Items from a dataset
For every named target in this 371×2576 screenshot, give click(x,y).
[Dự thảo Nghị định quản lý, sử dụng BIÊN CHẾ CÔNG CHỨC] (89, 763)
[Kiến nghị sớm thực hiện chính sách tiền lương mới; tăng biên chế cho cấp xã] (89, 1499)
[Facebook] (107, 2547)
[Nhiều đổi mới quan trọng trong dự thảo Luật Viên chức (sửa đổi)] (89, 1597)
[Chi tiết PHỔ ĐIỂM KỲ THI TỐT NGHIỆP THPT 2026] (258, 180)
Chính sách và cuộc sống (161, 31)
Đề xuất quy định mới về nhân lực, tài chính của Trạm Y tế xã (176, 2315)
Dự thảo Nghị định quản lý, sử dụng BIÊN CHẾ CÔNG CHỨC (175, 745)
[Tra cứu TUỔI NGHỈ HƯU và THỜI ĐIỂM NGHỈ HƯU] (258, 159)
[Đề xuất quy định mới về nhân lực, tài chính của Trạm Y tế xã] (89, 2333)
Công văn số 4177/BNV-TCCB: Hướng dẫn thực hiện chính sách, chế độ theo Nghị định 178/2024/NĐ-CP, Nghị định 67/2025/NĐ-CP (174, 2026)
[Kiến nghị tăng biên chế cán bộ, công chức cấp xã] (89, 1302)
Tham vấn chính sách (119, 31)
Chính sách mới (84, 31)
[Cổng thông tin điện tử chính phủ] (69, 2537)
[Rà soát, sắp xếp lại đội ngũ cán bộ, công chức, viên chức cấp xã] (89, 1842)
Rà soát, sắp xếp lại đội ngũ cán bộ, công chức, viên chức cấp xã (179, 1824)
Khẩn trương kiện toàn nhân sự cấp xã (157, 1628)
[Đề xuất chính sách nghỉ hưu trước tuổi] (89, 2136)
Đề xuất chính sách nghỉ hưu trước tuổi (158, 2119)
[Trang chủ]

What this task involves: All lines in the entries above that hold the word "định" need to be copied.

Problem solution:
[Dự thảo Nghị định quản lý, sử dụng BIÊN CHẾ CÔNG CHỨC] (89, 763)
Đề xuất quy định mới về nhân lực, tài chính của Trạm Y tế xã (176, 2315)
Dự thảo Nghị định quản lý, sử dụng BIÊN CHẾ CÔNG CHỨC (175, 745)
[Đề xuất quy định mới về nhân lực, tài chính của Trạm Y tế xã] (89, 2333)
Công văn số 4177/BNV-TCCB: Hướng dẫn thực hiện chính sách, chế độ theo Nghị định 178/2024/NĐ-CP, Nghị định 67/2025/NĐ-CP (174, 2026)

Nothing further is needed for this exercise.